What you have to do. Your answer must be the exact lines below, starting with the line with "The width and" and going on through the line with "Task: Click the right navigator range handle", both included, with no pictures.

Extracted material.
+ + +
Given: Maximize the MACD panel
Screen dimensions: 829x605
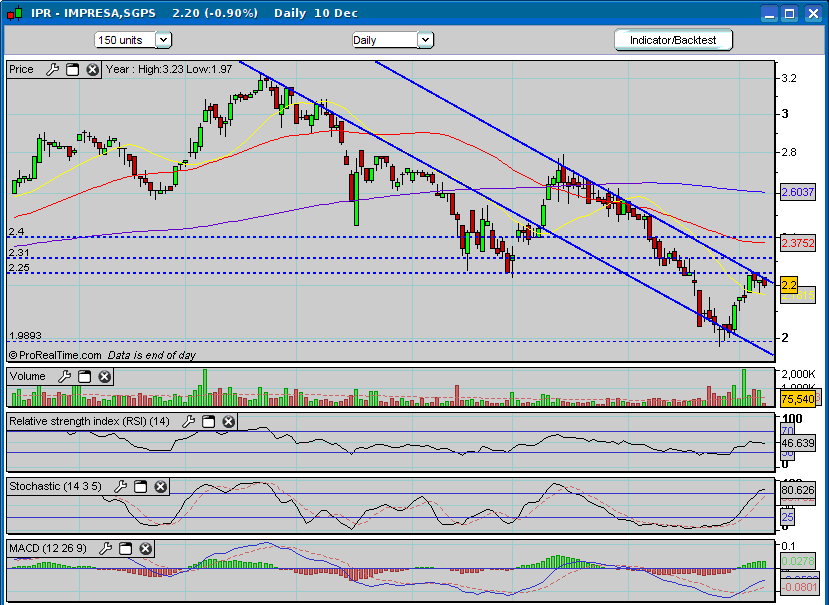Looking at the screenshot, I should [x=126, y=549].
+ + +
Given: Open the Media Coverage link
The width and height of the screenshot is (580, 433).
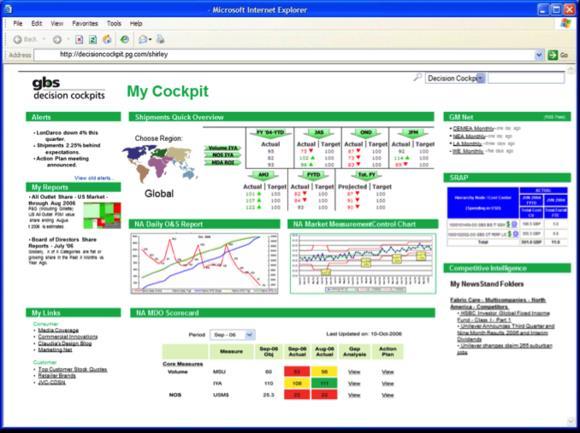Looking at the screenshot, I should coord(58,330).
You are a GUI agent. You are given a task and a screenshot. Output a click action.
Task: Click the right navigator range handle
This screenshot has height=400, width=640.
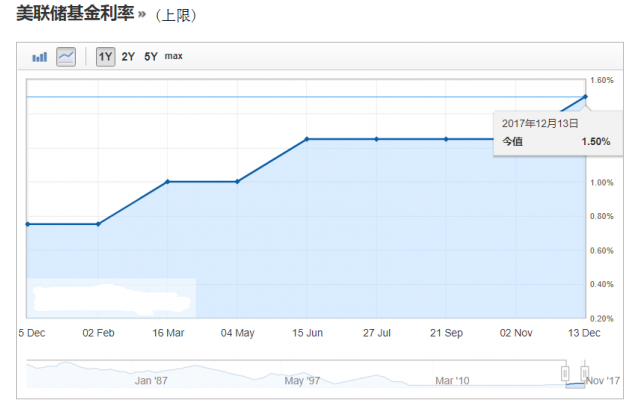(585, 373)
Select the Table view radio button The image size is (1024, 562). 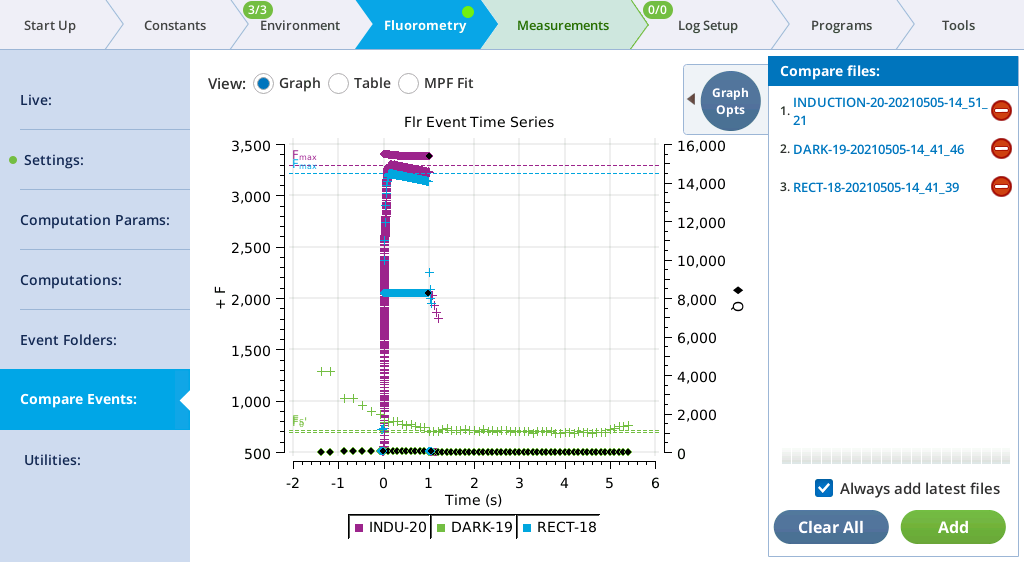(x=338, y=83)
+ + +
Finished task.
The width and height of the screenshot is (580, 433).
Looking at the screenshot, I should coord(58,330).
You are a GUI agent. You are given a task and a screenshot. Output a click action.
Task: Click the right navigator range handle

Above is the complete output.